(Exercise goal)
Print the lines of the records word for word, beginning at the line containing "Given: Close the Hero Equipment window" and continuing through the end of the records, with both of those lines included. Leave the pictures out of your answer.

(Task inputs)
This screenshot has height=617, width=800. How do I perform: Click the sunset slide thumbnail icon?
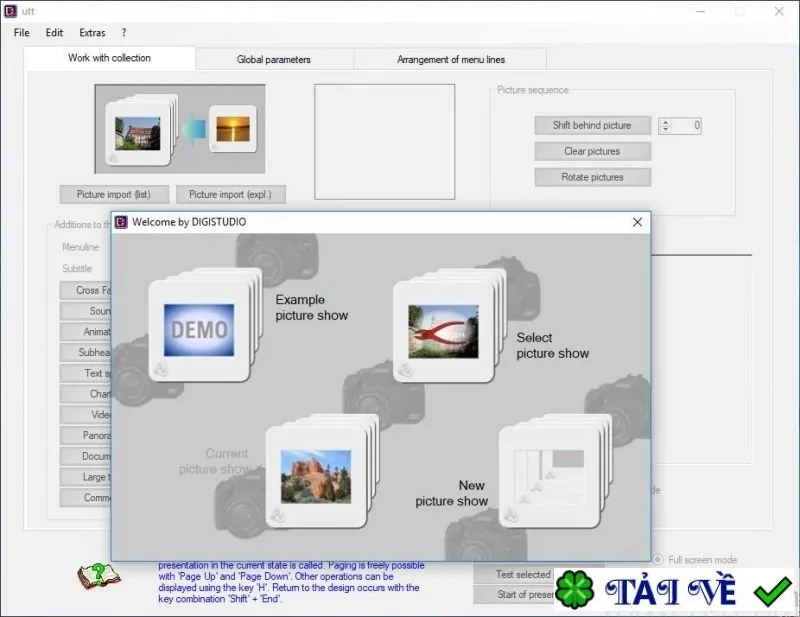[x=233, y=129]
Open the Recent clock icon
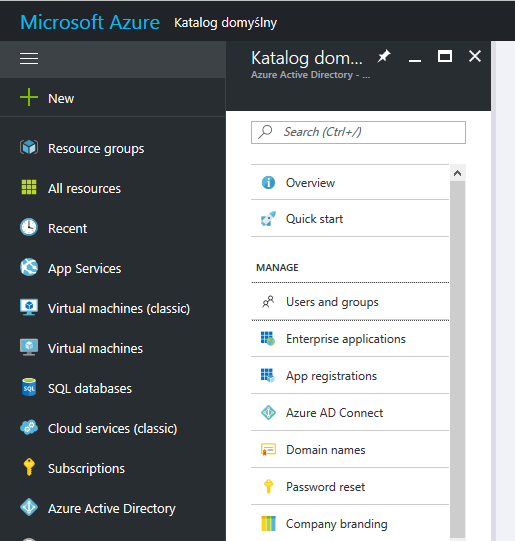 tap(29, 227)
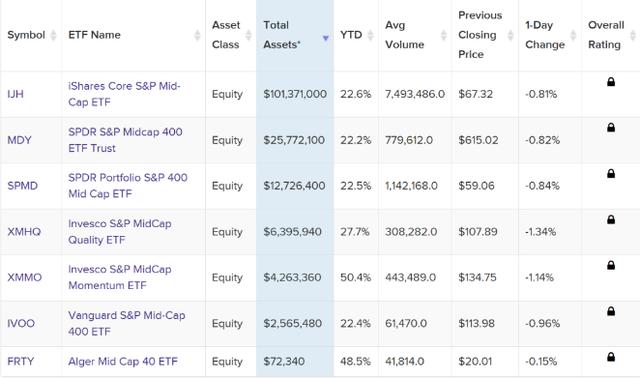Click the Overall Rating column header

coord(606,35)
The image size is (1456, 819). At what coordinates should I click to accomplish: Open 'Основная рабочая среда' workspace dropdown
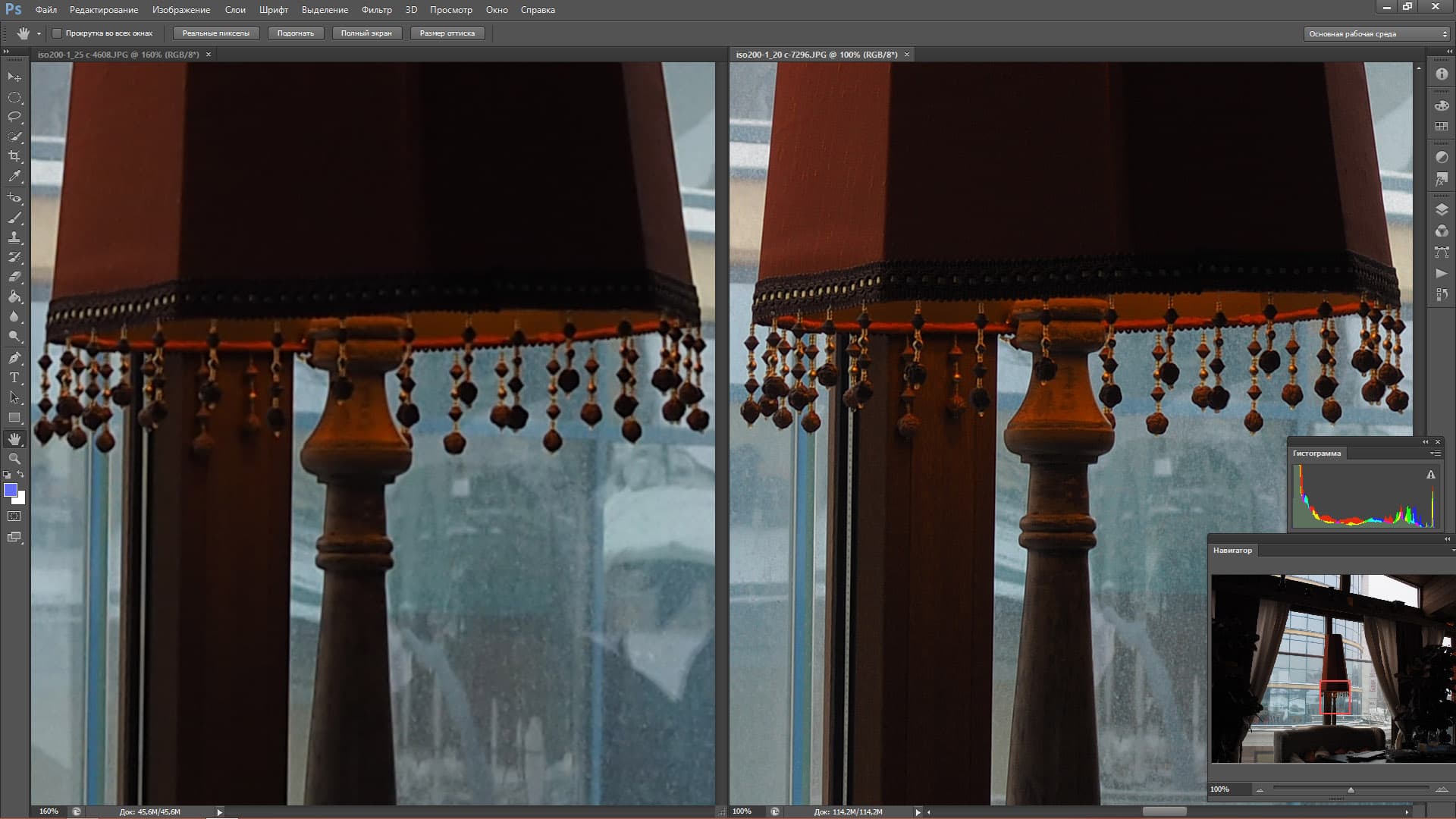pyautogui.click(x=1378, y=34)
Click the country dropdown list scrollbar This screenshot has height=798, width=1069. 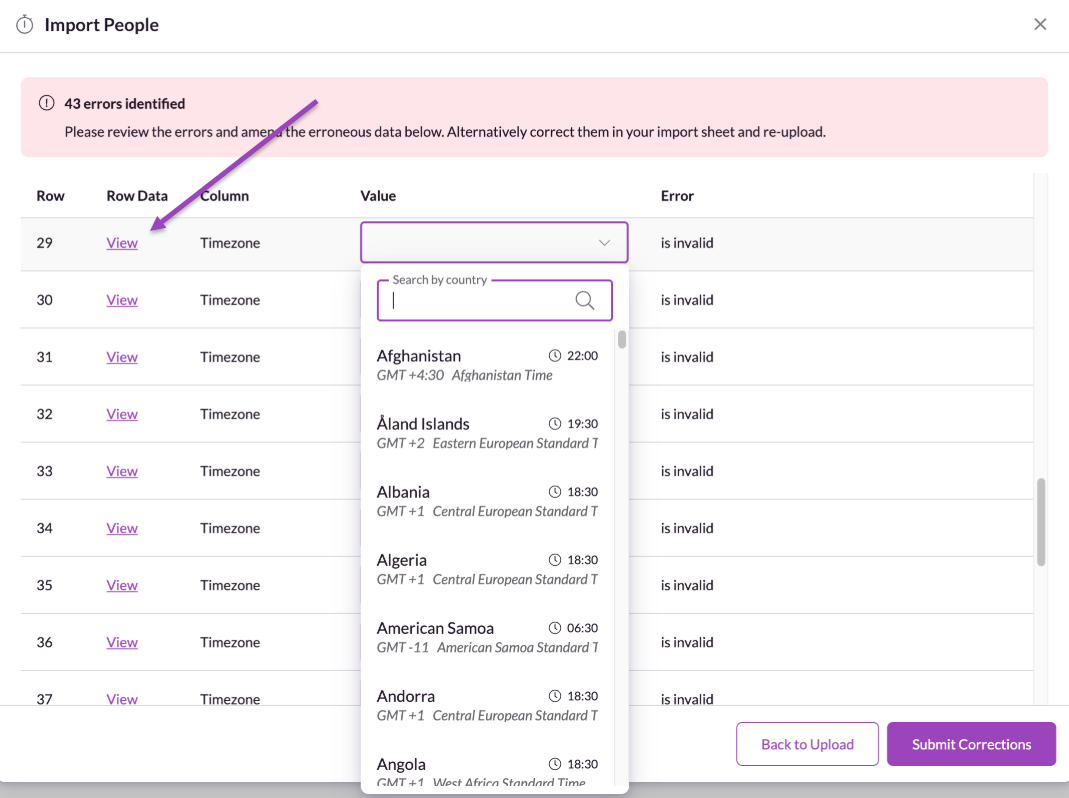622,340
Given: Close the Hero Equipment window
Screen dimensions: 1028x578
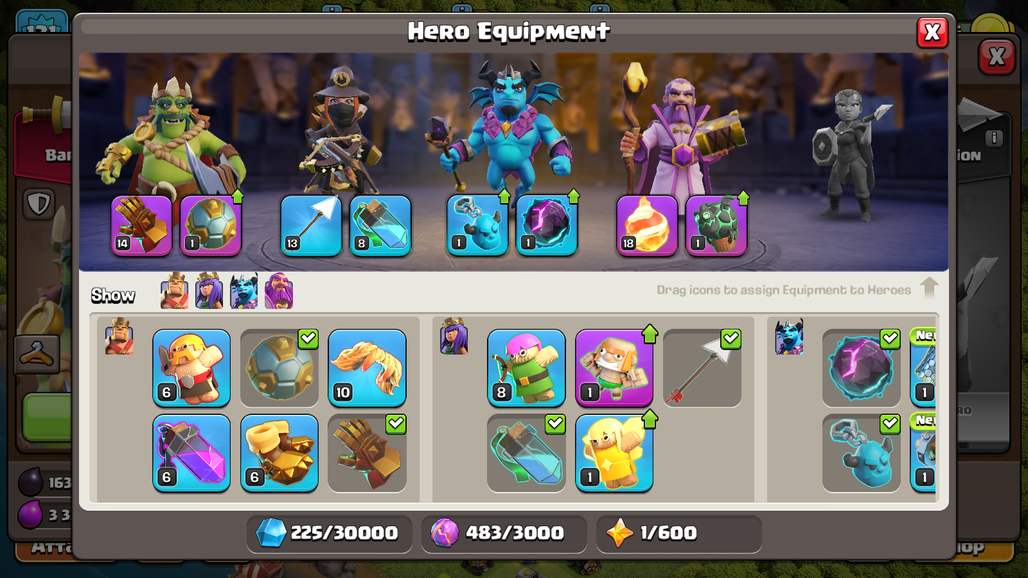Looking at the screenshot, I should [932, 32].
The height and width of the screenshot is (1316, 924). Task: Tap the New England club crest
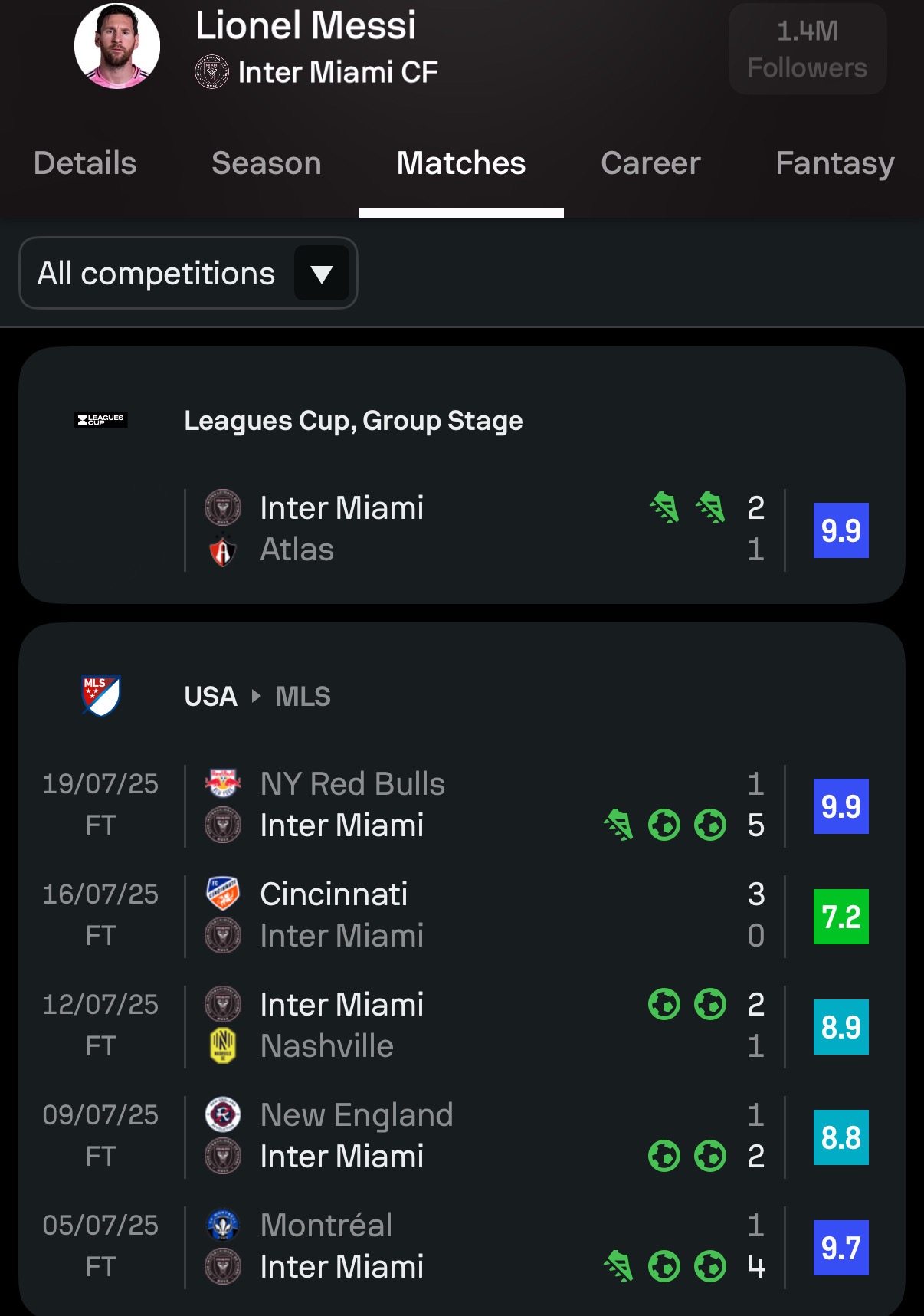[223, 1115]
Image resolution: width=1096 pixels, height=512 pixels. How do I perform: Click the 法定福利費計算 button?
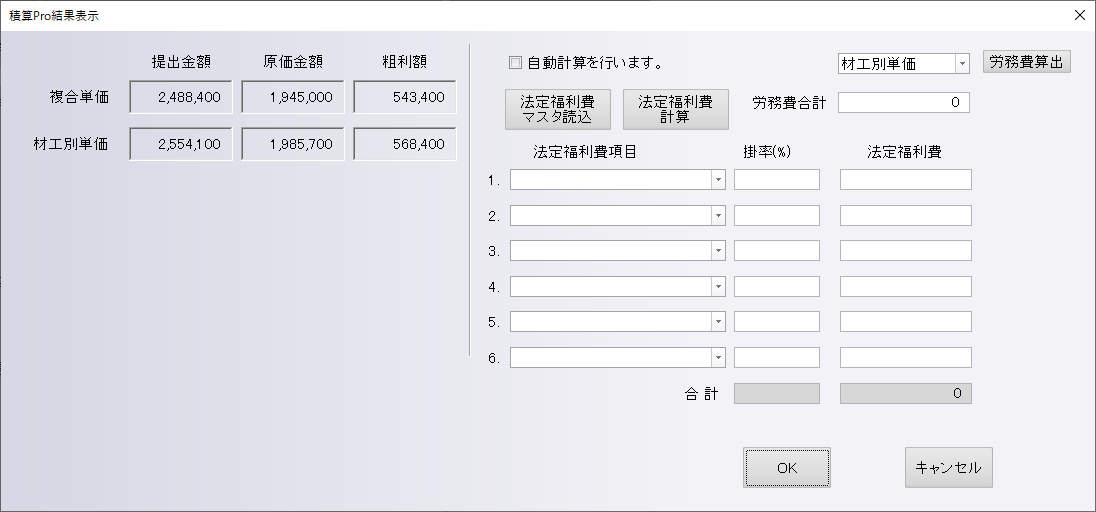point(675,109)
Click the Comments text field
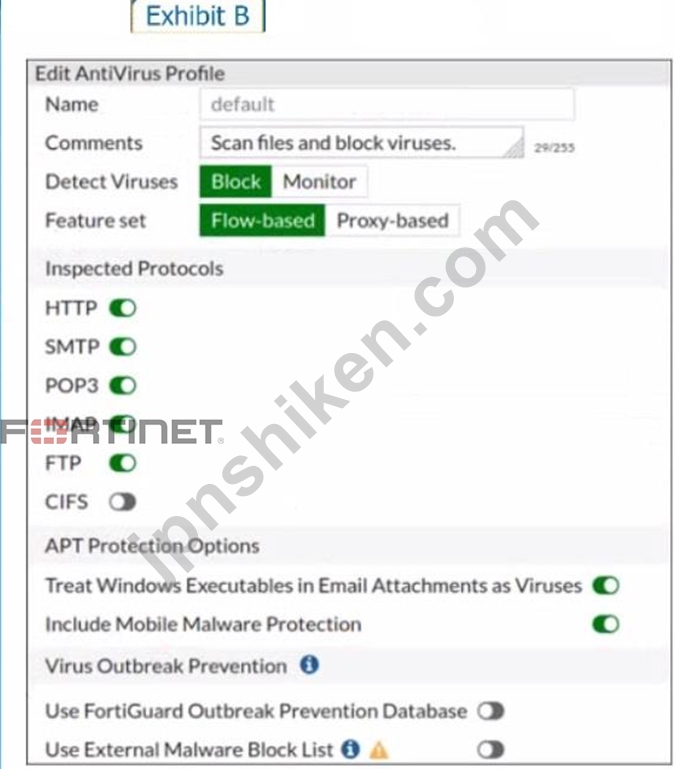Image resolution: width=674 pixels, height=769 pixels. click(362, 143)
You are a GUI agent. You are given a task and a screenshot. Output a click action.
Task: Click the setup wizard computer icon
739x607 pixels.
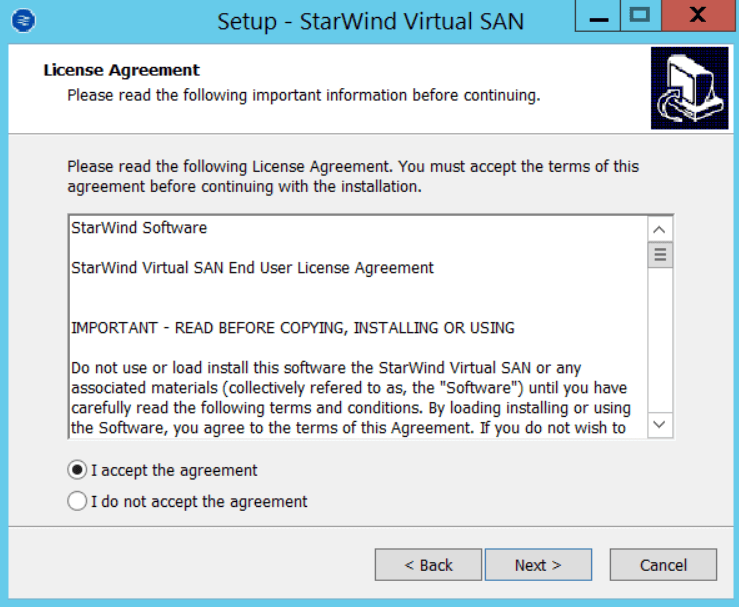click(689, 88)
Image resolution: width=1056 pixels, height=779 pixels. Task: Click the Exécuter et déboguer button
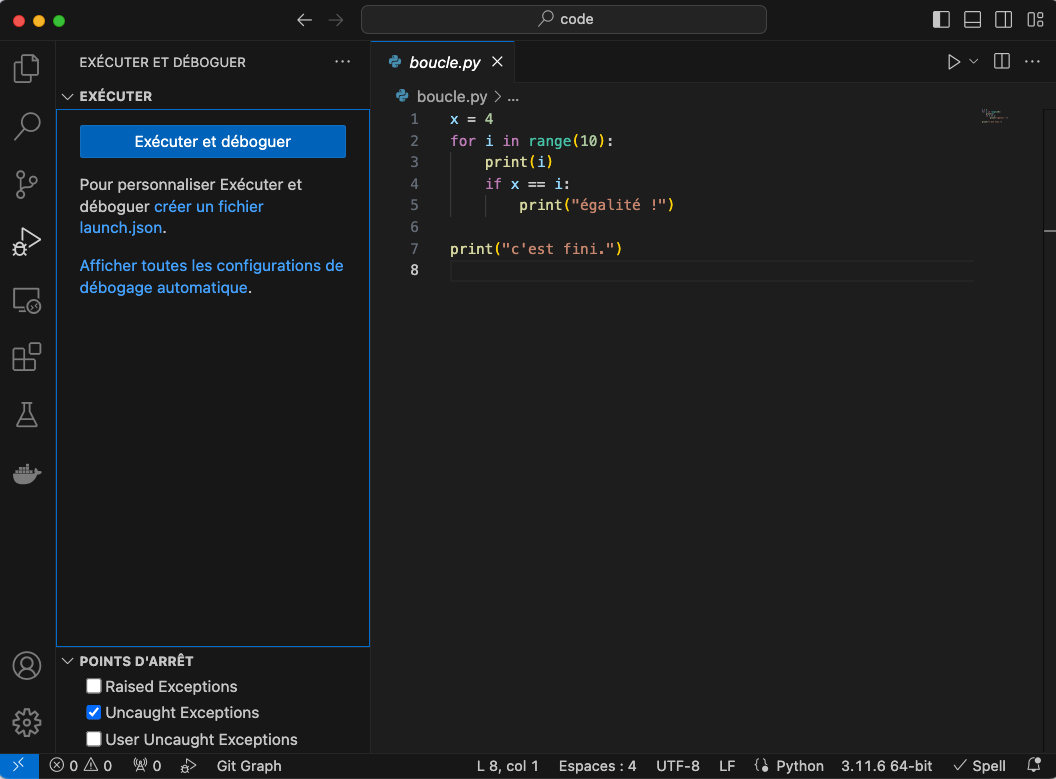212,142
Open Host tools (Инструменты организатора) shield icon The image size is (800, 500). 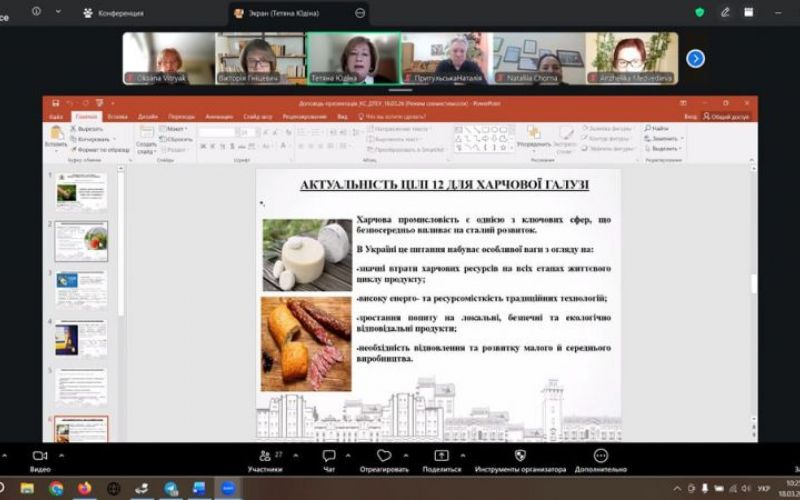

(Complete answer)
Given: Close the Hero Equipment window
Screen dimensions: 1028x578
Looking at the screenshot, I should [932, 32].
The height and width of the screenshot is (1316, 924). Task: Tap the New England club crest
[223, 1115]
Image resolution: width=1096 pixels, height=512 pixels. How do I perform: Click the 法定福利費計算 button?
point(675,109)
Click the Comments text field
Image resolution: width=674 pixels, height=769 pixels. click(362, 143)
You are a GUI agent. You are given a task and a screenshot. Output a click action.
Task: Click the setup wizard computer icon
739x607 pixels.
click(689, 88)
Image resolution: width=1056 pixels, height=779 pixels. Task: Click the Exécuter et déboguer button
212,142
Open Host tools (Инструменты организатора) shield icon The image size is (800, 500). 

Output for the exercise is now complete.